O filme, no entanto, é recheado de momentos almodovarianos, como Bibi Andersen fazendo sua dublagem de “Luz de Luna”, de Chavela Vargas numa varanda, ou pela própria participação da mãe de Almodóvar, Dona Paquita, como uma apresentadora de TV.

Talvez o grande destaque aqui, seja a crítica que Almodóvar faz ao espetáculo televisivo, com Lo Peor del Dia, apresentado pela implacável Andrea Caracortada (Victoria Abril).

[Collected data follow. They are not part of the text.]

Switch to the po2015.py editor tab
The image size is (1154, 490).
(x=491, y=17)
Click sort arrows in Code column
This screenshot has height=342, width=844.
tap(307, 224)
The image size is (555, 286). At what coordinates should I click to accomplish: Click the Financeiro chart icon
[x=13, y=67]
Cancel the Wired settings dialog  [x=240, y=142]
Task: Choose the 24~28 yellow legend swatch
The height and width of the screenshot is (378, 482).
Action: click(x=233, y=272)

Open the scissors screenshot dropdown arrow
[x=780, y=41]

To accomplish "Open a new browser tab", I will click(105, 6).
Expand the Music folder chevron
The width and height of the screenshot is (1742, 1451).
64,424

O programa é um show de horrores sensacionalista, e além de servir monólogos únicos é vestido por Jean Paul Gaultier.

Aos poucos a obra caminha para um thriller banhado de vermelho e um kitsch inconfundível, quando Nicholas passa a ser suspeito de diversos assassinatos, ou quando Kika, em cenas que seriam problemáticas nos dias de hoje, é estuprada pelo famoso ator pornô Paul Bazzo (Santiago LaJusticia). O nome é um trocadilho impagável que só funciona em espanhol.

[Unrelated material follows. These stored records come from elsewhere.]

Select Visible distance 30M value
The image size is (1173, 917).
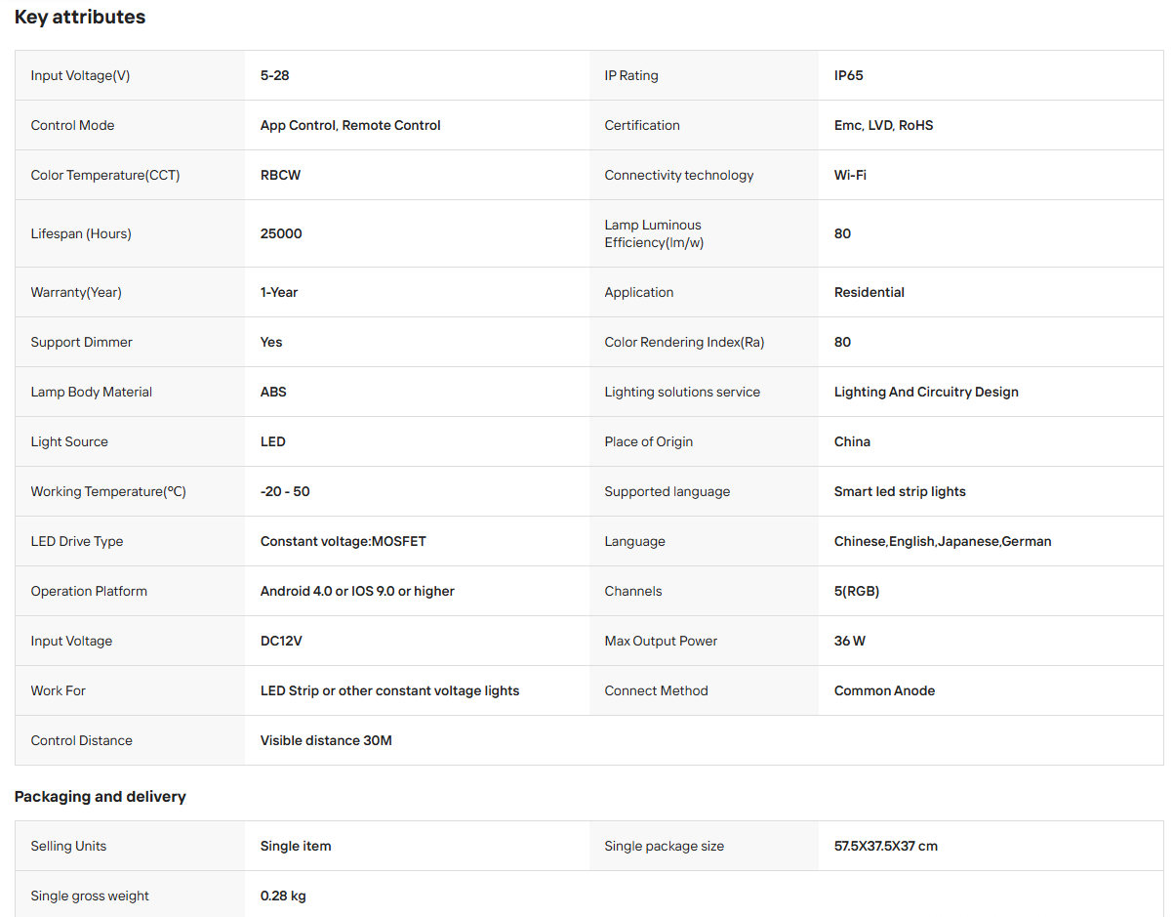click(x=326, y=740)
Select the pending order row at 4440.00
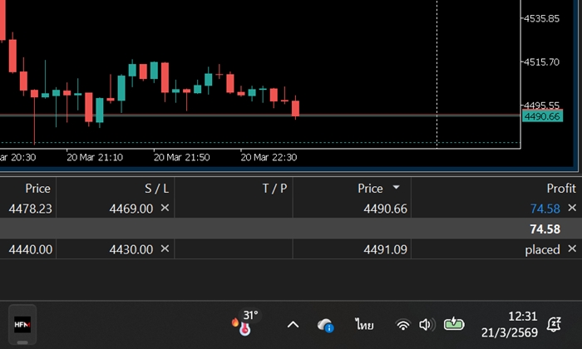582x349 pixels. (x=83, y=249)
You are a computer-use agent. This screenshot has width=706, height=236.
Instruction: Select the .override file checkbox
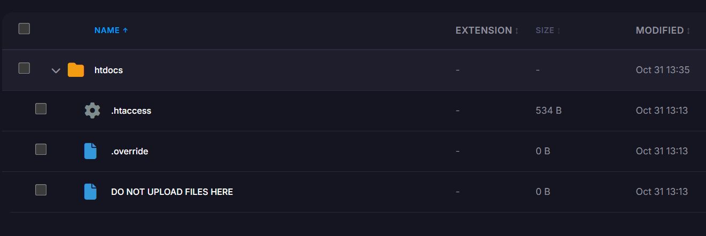(x=41, y=150)
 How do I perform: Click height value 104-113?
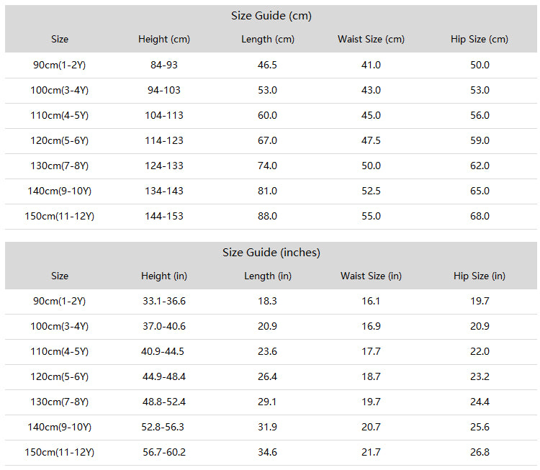pyautogui.click(x=164, y=115)
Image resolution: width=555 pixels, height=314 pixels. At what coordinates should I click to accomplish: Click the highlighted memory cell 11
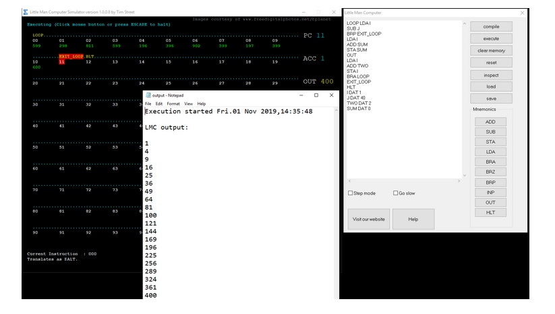(61, 61)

Bazzo é primo de Juana (Rossy de Palma), a funcionária fiel apaixonada por Kika. É nesse cenário da cozinha que Rossy de Palma rouba a cena em diversos momentos trazendo para a tela sua beleza característica em um de seus maiores papéis com o diretor.

Almodóvar presta homenagem à “Janela Indiscreta”, de Hitchcock, tendo como elemento chave da trama o voyeurismo. Como vítima do desejo voyeur masculino, Kika também é pacificada e, em um nível simbólico, a vida. A câmera, sempre ligada no capacete de Caracortada, também antecipa o mundo hiperconectado.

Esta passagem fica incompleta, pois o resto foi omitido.